Fig. 7. H3K9 hypermethylation in Zfp296-KO ESCs and binding of ZFP296 to G9a/GLP.

a Histone H3K9 methylation in the presence or absence of Zfp296 expression. Western blot analysis was performed for H3K9me1/2/3 and H3K27me3 using nuclear extracts from WT, KO #98, and Rescue #22 ESCs. The density of each band relative to that with anti-histone H3 antibody was measured. The level of each histone modification was expressed relative to that in WT ESCs.

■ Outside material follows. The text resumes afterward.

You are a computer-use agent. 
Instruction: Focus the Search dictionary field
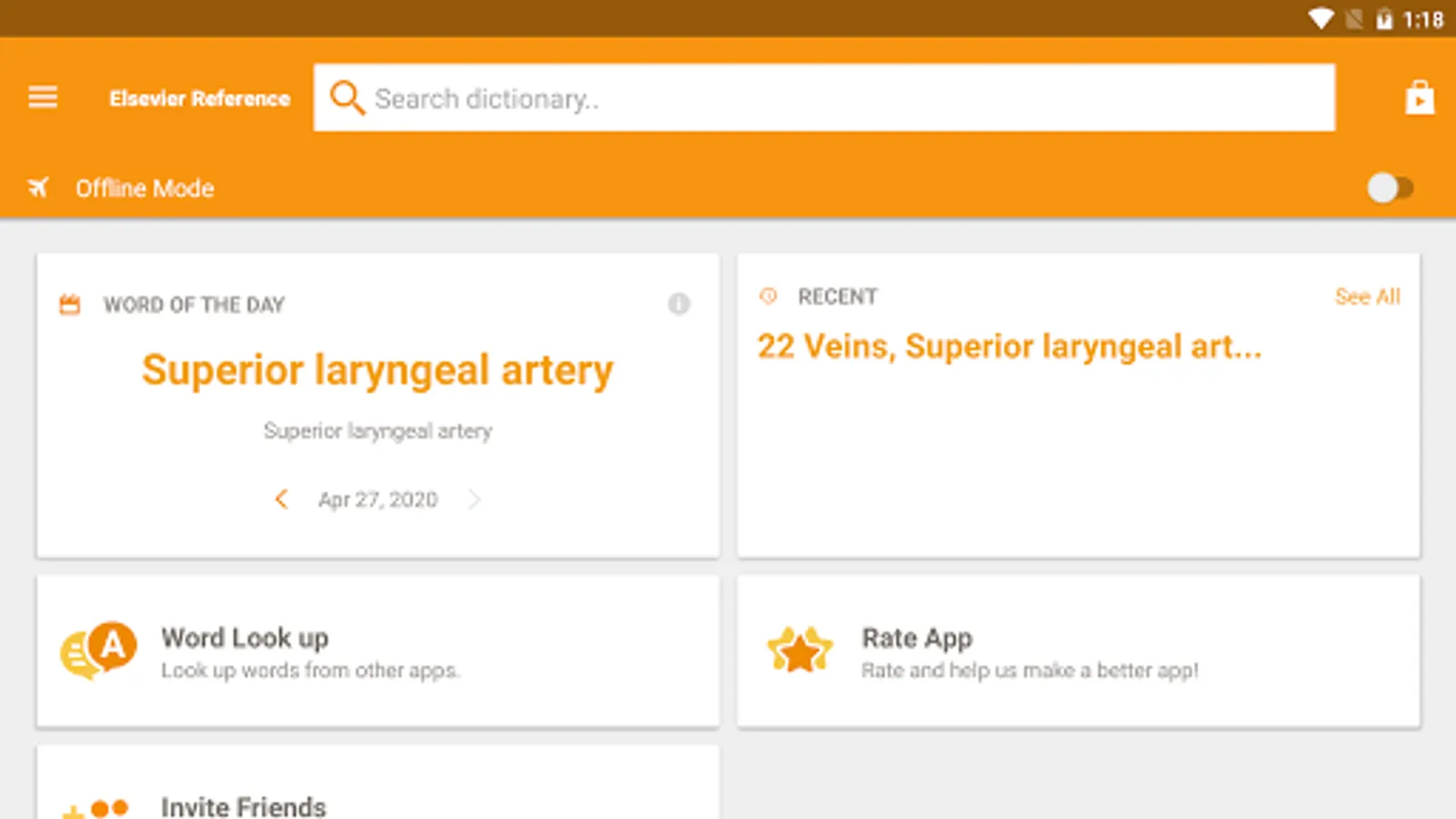(x=824, y=97)
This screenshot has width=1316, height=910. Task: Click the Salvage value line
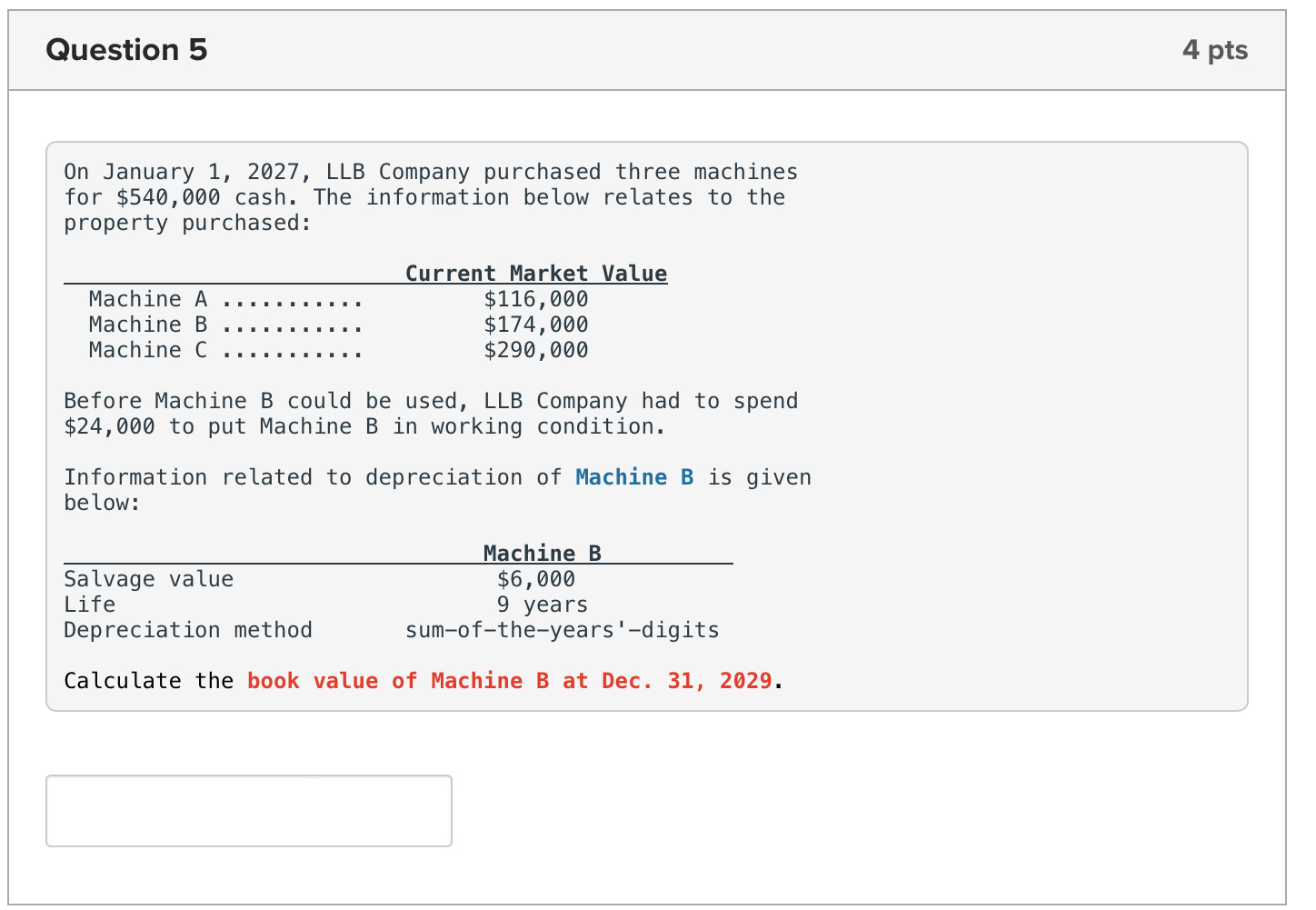[x=148, y=578]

Data represent means ± SD of five (H3K9me1 and H3K27me3) or six (H3K9me2/3) independent experiments. ^*P < 0.05 vs. Rescue cells by Student’s t-test. Some of these western blot analyses are shown in the right panel. b Coimmunoprecipitation analysis of the interaction between ZFP296 and G9a (see Methods). Flag-ZFP296, its deletion mutants, or ZFP296-EGFP were coexpressed with Myc-G9a in 293 T cells. Nuclear extracts were immunoprecipitated with anti-Flag-tag antibody, followed by SDS-PAGE and western blotting. The membrane was treated with anti-Myc-tag antibody followed by anti-Flag-tag antibody treatment. c, d Coimmunoprecipitation analysis of the interaction between ZFP296 or its deletion mutant ΔZF4-6 and GLP or G9a. Nuclear extracts were immunoprecipitated with anti-Flag-tag or anti-Myc-tag antibody, followed by SDS-PAGE and western blotting. The membrane was treated with anti-Myc-tag antibody followed by anti-Flag-tag antibody treatment. Immunoprecipitation of Myc-G9a with anti-Myc-tag antibody appeared inefficient compared with that of Myc-GLP.